When you are looking at expressions like the one in the given integral, \(x^2 + 4x + 5\), completing the square can transform it into an easier form. This is an algebraic technique to change a quadratic expression into a perfect square plus a constant. Not only does it help with integration, but it also simplifies solving equations and graphing parabolas.
Here's the step-by-step process:

• Identify the coefficient of \(x\) in the quadratic expression. In our case, the coefficient is 4.
• Divide this number by 2, which gives us 2.
• Square the result to get 4.

Now, incorporate this new number, so the expression \(x^2 + 4x + 5\) becomes \((x+2)^2 + 1\).
This transformation makes the expression under the square root a simple form to integrate in later steps by laying the foundation for using inverse hyperbolic functions.
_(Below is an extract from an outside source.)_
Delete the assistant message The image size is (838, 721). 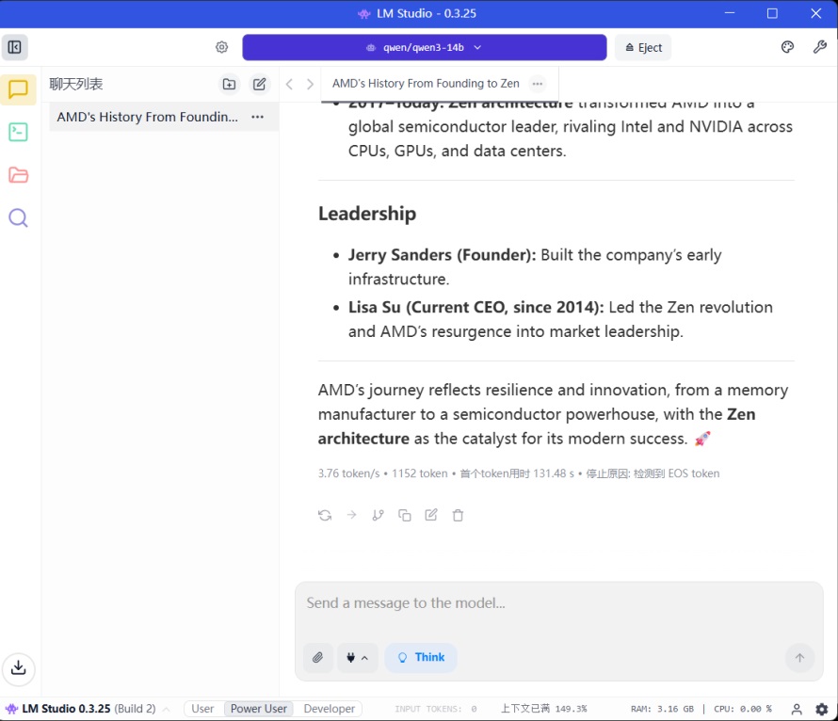458,515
In integration, when you encounter forms like \int \frac{1}{\sqrt{u^2 + 1}} \, du\, inverse hyperbolic functions, specifically \(\sinh^{-1}\), become valuable tools. They serve as antiderivatives for certain expressions under the integral sign.
Here's a little more on the topic:

• Hyperbolic functions are analogues of trigonometric functions and are useful in a variety of calculus applications, including certain integrals.
• The inverse hyperbolic sine function, \( \sinh^{-1}(u)\), specifically allows us to integrate expressions involving square roots of quadratic polynomials.

So, in this exercise, when you identify the integral form \( \int \frac{du}{\sqrt{u^2 + 1}} \), it means that the solution can be expressed neatly as \( \sinh^{-1}(u) + C \), where \(C\) represents the integration constant.

The substitution method is a powerful integration technique often used to simplify an integral into a recognizable form. This is done by making a substitution that changes variables, simplifying the expression we need to integrate.
In our example, we performed a substitution to make integration easier:

• We set \(u = x + 2\), aligning it with the perfect square form created from completing the square.
• This transforms the variable expressed in terms of \(x\) into \(u\), hence also expressing \(dx\) in terms of \(du\).

Now, the integral \int \frac{dx}{\sqrt{x^2 + 4x + 5}}\ is converted to the more manageable form \( \int \frac{du}{\sqrt{u^2 + 1}} \). This substitution elegantly sets up the problem for solving with inverse hyperbolic functions.
Substitution allows you to look at the problem from a different angle, simplifying calculations and helping recognize integral forms.